On occasion a lender may discover that a borrower owns real property which was not previously disclosed to it and therefore not subjected to a specific mortgage registered under the Land Titles Act or (increasingly rarely) under the Registry Act. In the context where most registrations now are made through the pre-populated statements available under the Teranet electronic system, the absence of a conventional form of charge, mortgage or debenture with a specific charge and a legal description of a parcel of real property may appear even more problematic. However, sometimes a careful reading of other security documents which do not consist of typical forms of real estate security may unearth additional remedies for a secured lender.
A General Security Agreement ("GSA") may be drafted broadly enough to provide the lender with a security interest in all of the real and personal property of the debtor, even if the real property is not specifically described by an attached legal description. In this case, a notice of the GSA may be registered on title to the real property by way of a Notice under Section 71 of the Land Titles Act, since the lender has an unregistered interest in the property.
Registration of the Section 71 Notice can be done without the sometimes difficult task of obtaining a signed authorization and direction of the borrower. When registered, the Notice will caution all potential purchasers or encumbrancers that the lender claims an interest in the real property. As such, this may be a useful and cost effective tactic to prevent the transfer of title and/or dilution of the borrower’s equity to the lender’s detriment. However, this step is essentially only preventive and the process of realization upon the real estate by sale is necessary to satisfy the debt secured by the GSA.
In the event that there has been a bankruptcy of the debtor, the lender could approach the trustee in bankruptcy to complete a sale of the real property. Assuming that the trustee accepts the position of the lender that it has a security interest in the real property, then upon completion of the sale the lender would be entitled to the proceeds of sale as a secured creditor. However, the completion of the sale and the distribution of the proceeds would be affected by any prior registered interests or any writs of execution outstanding against the debtor.
If this option is not available, the question arises whether the registered GSA can be relied on to conclude a sale of the real property through a mortgage power of sale scenario. Unfortunately there is no clear answer to this question.
Normally the GSA would not contain the language granting remedies against real property in the same manner as a registered mortgage or charge, nor will it contain the legal description of the real estate. However, where principal money is secured "by a mortgage of land", and such mortgage does not contain a contractual right of exercising a power of sale, Part II of the Mortgages Act, R.S.O. 1990, c. M.40 applies to provide for a statutory power of sale which may be exercised, albeit on slightly different time frames for default and notice of sale than those allowed under a contractual right of power of sale.

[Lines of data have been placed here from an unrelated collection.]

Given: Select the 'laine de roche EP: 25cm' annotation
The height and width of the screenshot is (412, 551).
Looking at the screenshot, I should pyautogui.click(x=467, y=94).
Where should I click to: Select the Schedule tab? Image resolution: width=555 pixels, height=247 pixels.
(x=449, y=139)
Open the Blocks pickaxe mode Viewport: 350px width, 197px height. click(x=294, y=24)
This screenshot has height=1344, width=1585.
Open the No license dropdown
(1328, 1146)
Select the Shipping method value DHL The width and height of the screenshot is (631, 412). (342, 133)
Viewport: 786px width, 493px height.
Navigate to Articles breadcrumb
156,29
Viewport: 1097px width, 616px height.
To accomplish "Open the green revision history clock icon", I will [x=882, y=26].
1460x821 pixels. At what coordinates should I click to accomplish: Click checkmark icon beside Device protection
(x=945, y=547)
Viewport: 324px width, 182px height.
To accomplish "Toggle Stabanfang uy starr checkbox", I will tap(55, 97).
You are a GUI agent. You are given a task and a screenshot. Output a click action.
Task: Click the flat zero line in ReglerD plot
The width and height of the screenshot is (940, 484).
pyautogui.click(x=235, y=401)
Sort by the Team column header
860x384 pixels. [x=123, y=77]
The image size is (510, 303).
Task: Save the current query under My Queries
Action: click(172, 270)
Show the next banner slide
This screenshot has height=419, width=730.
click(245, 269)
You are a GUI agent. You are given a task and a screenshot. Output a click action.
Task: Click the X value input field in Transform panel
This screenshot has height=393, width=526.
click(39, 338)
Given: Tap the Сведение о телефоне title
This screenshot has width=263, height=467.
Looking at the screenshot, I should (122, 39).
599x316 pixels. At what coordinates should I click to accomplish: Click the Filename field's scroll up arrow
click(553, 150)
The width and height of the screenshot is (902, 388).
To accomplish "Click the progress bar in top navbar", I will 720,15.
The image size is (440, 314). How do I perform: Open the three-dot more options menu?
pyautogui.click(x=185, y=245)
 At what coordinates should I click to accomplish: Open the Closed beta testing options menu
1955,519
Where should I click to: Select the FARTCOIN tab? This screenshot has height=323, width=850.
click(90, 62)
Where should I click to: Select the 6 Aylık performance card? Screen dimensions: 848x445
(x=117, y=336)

However, notwithstanding this proposed manner of exercising a power of sale, the staff at the relevant Land Registry Office may take the position that absent a court order or clear direction from senior staff, title will not be transferred or certified under the Land Titles Act based upon the usual statements in an electronic instrument, or statutory declarations in a paper registration. Therefore whatever the definitive legal answer, resolving this issue could involve considerable delay and expense.